** Opening DATA block **

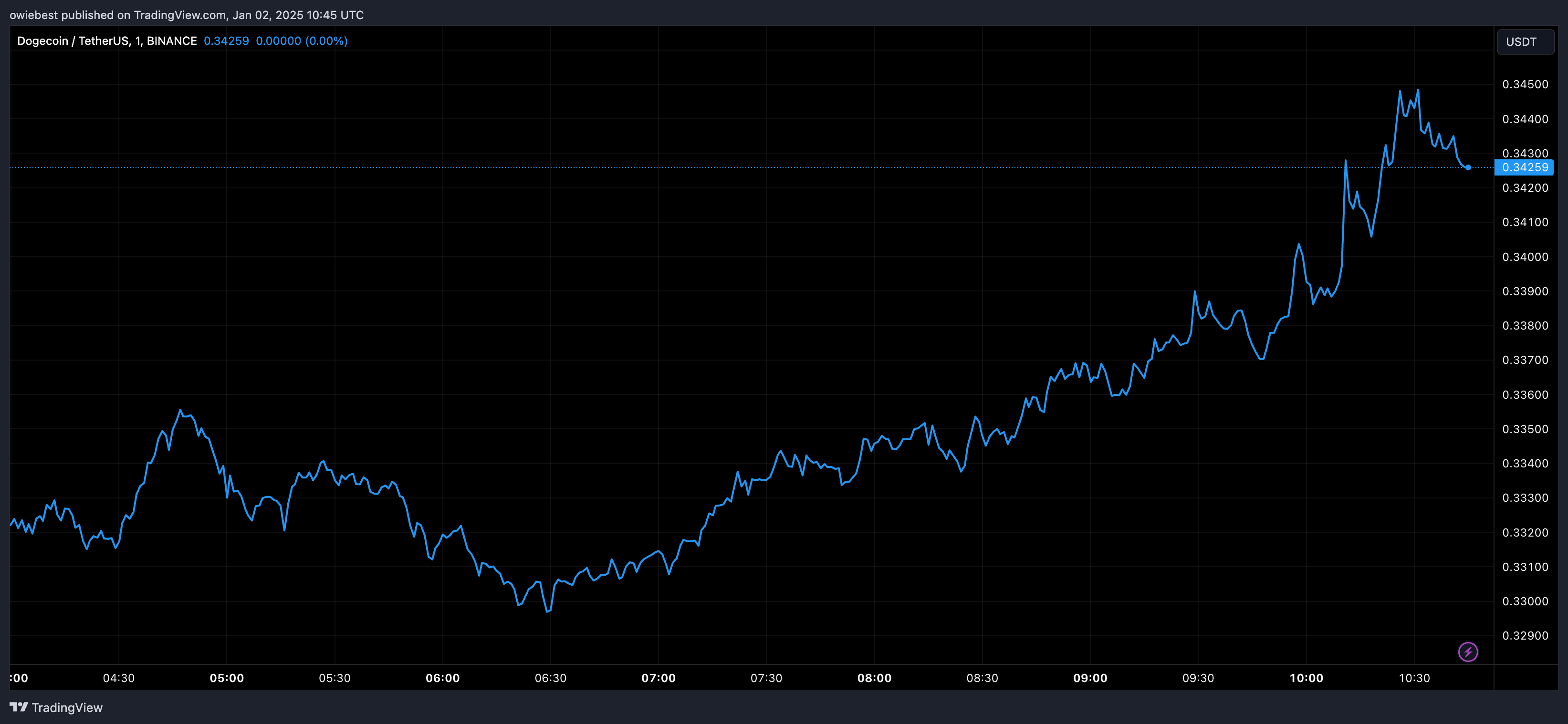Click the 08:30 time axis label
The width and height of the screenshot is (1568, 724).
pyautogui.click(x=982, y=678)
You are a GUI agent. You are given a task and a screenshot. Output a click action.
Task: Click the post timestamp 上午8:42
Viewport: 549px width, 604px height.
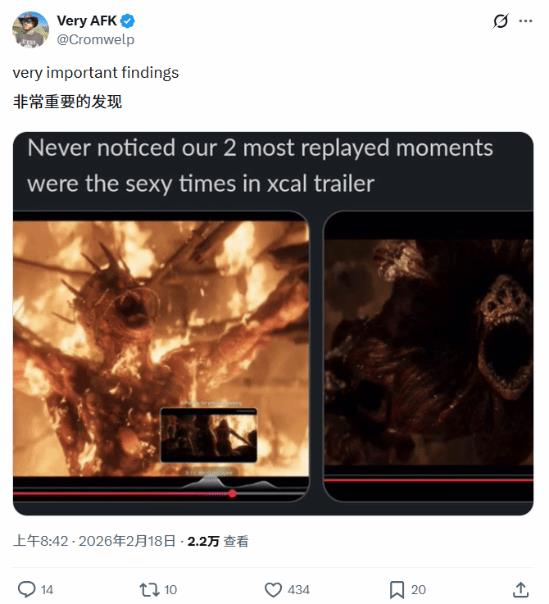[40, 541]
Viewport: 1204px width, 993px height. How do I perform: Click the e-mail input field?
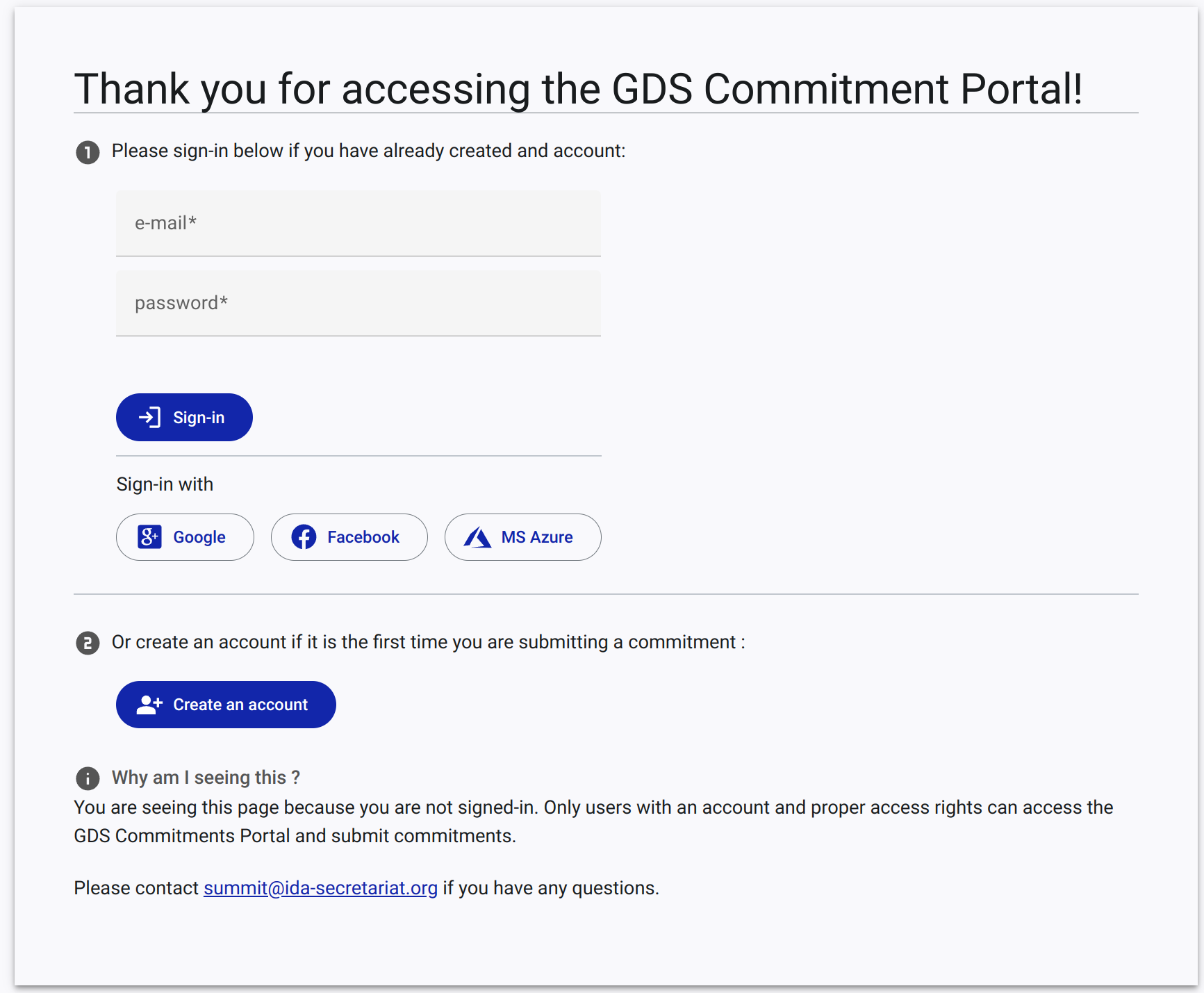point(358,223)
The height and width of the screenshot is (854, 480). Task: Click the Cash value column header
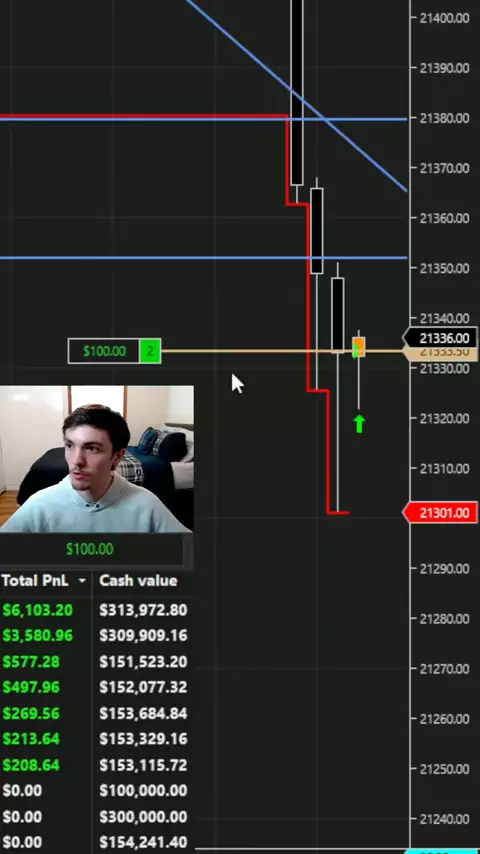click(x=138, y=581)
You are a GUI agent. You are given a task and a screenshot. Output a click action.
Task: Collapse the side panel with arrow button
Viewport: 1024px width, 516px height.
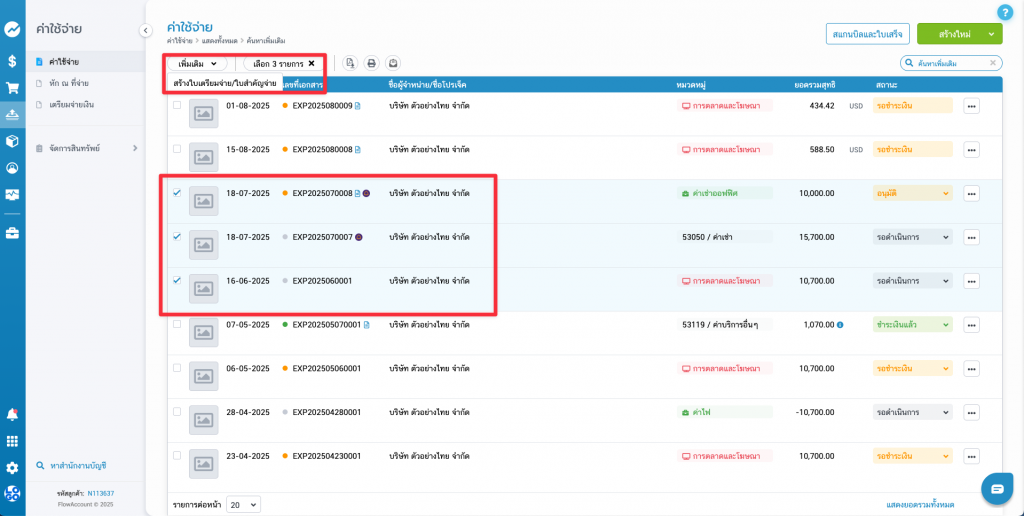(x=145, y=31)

** Closing DATA block **

## EXERCISE REQUIREMENTS
Only the lines from the one that holds "Viewport: 549px width, 604px height." through the final line of the material should be reproduced, word for word, with the pictures omitted.

## SOLVED PROBLEM
Viewport: 549px width, 604px height.
[40, 541]
Viewport: 1204px width, 993px height. How do I perform: Click the e-mail input field?
point(358,223)
The height and width of the screenshot is (854, 480). Task: Click the Cash value column header
click(x=138, y=581)
You are a GUI agent. You are given a task and a screenshot. Output a click action.
Task: Collapse the side panel with arrow button
Viewport: 1024px width, 516px height.
(x=145, y=31)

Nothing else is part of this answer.